Reproduce every line of the records below word for word, but leave the pictures out.
== DATASET RECORDS ==
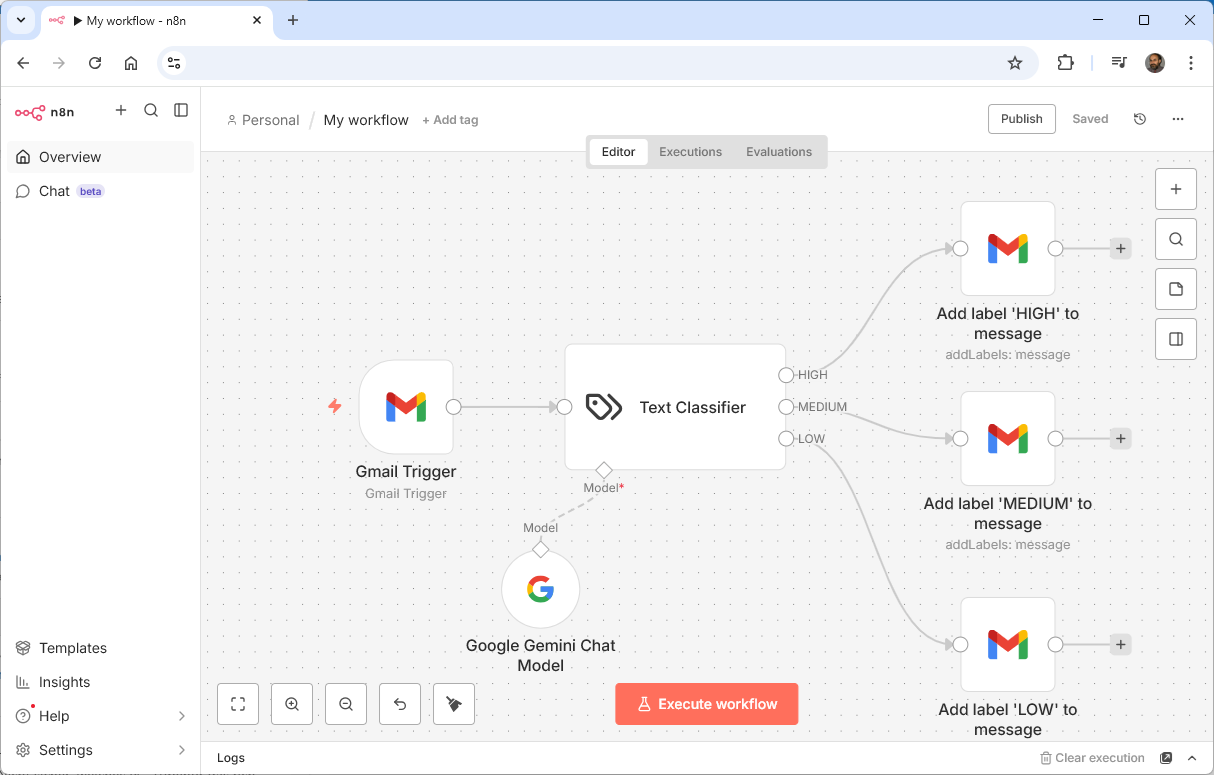This screenshot has width=1214, height=775.
Task: Click the zoom in canvas icon
Action: pos(292,704)
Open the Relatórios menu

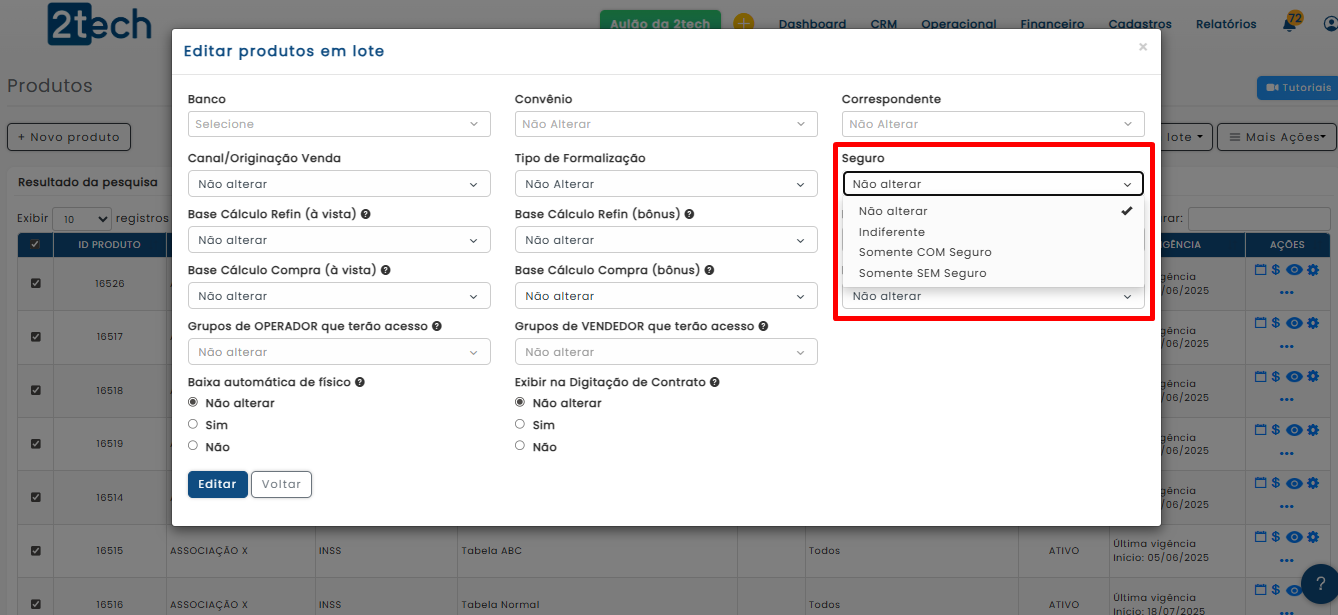[x=1225, y=24]
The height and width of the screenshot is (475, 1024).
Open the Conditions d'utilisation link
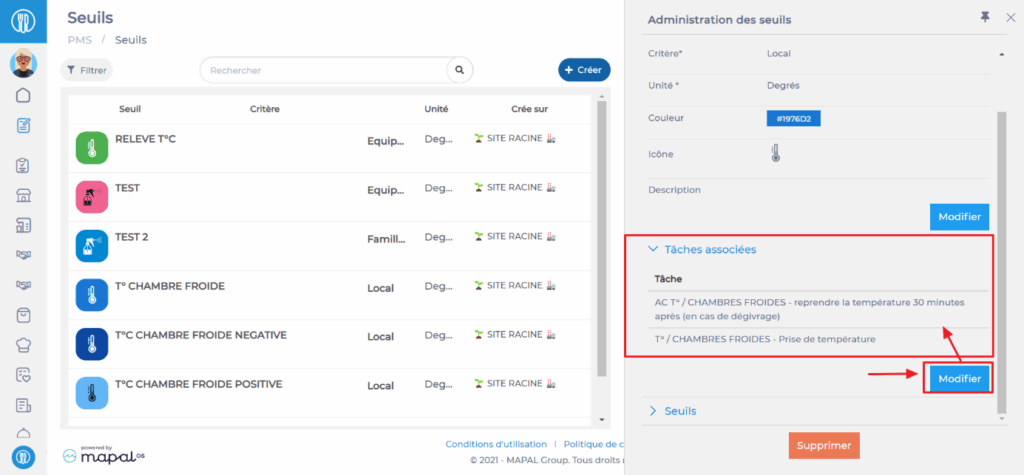tap(496, 444)
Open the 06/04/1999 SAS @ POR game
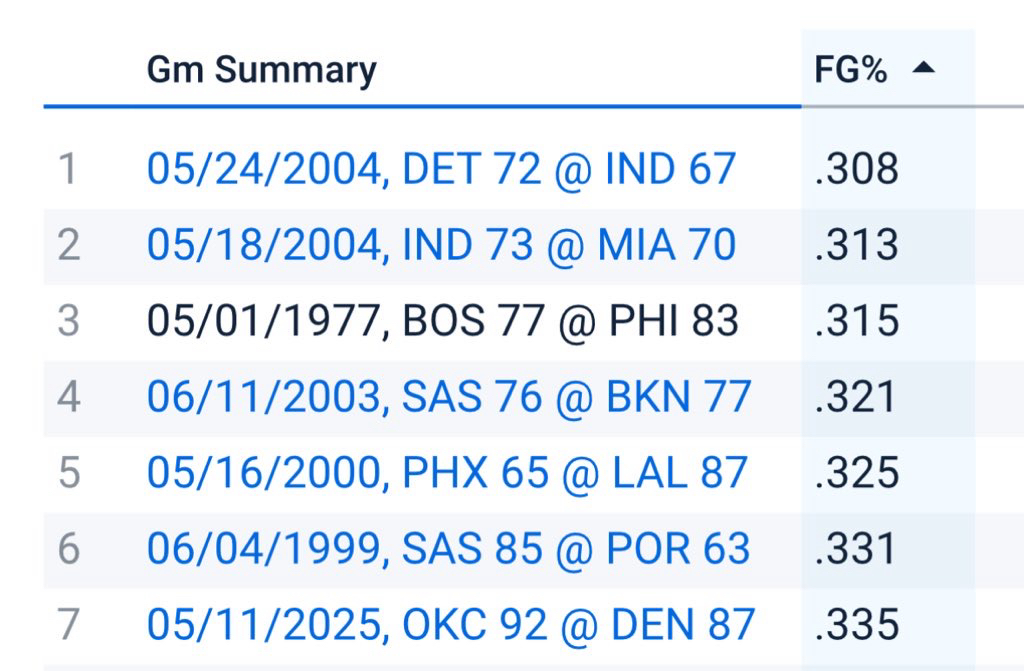 click(448, 549)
===
### EXERCISE OUTPUT
This screenshot has width=1214, height=775.
Task: Click the zoom in canvas icon
Action: pos(292,704)
Open the Relatórios menu

[x=1225, y=24]
The height and width of the screenshot is (475, 1024).
Open the Conditions d'utilisation link
tap(496, 444)
Open the 06/04/1999 SAS @ POR game
 click(448, 549)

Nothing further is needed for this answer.